I have been pretty whiny lately. I’m told by friends and family that the last few weeks of pregnancy are the hardest, and they most definitely have been, both physically and mentally.
The bump I once couldn’t wait to have is no longer as cute and fun to have around my midsection. My clothing options have dwindled to just maternity clothes, and I dread having to cycle through the same selection of outfits each week or only having two pairs of jeans that fit.
I still sleep pretty well at night, but it’s the waking up every two hours or less to pee that drives me mad. Getting out of bed is literally a pain. My bladder feels like it’s about to burst and attempting to sit up only increases the incredible pressure. I’m glad only Brett is around at these moments when I waddle to the bathroom.
I thought I got away without getting stretch marks, but they decided to appear the other day. Granted there are only a few (for now), but it still left me feeling sad and defeated. My body has become strange and foreign as it continues to grow and grow. I knew pregnancy can and will change your body in many ways, but it’s still surprising when you think you are in the clear but then something sneaks up and surprises you. Have I mentioned I don’t really like surprises?
I laid on the bed the other night, staring at the mountain my stomach has turned into, complaining to Brett about all these changes. I have been telling people that I want our son to stay put until at least 37 weeks, but at the same time, I’m eager and anxious to no longer be pregnant.

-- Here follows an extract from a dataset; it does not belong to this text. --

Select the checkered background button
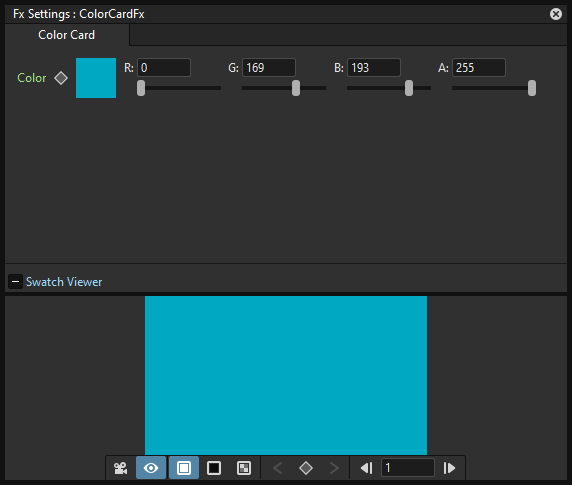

These are the last weeks it will be just me and my little guy, every single moment of every single day. These are the last moments I will feel him squirming around inside my belly or the little flutters when he has the hiccups. There are only a few weeks left where I can giddily grab my hubby’s hand and place it on my belly as our son jumps and jives. These precious times we have together are dwindling, and I want to hold on to each one as long as I can. I yearn to hold our baby boy, kiss him and just see his sweet face, but this chapter of life is fleeting. He will soon be my newborn son that will transform into a toddler, a child, a preteen, a teenager and a man far, far too soon. He is healthy, and I hope happy, right where he is at this moment. These minor physical changes, aches and pains are worth it. I will never have these moments with Oliver again, and I know they are ones I will always treasure and will miss when they are gone.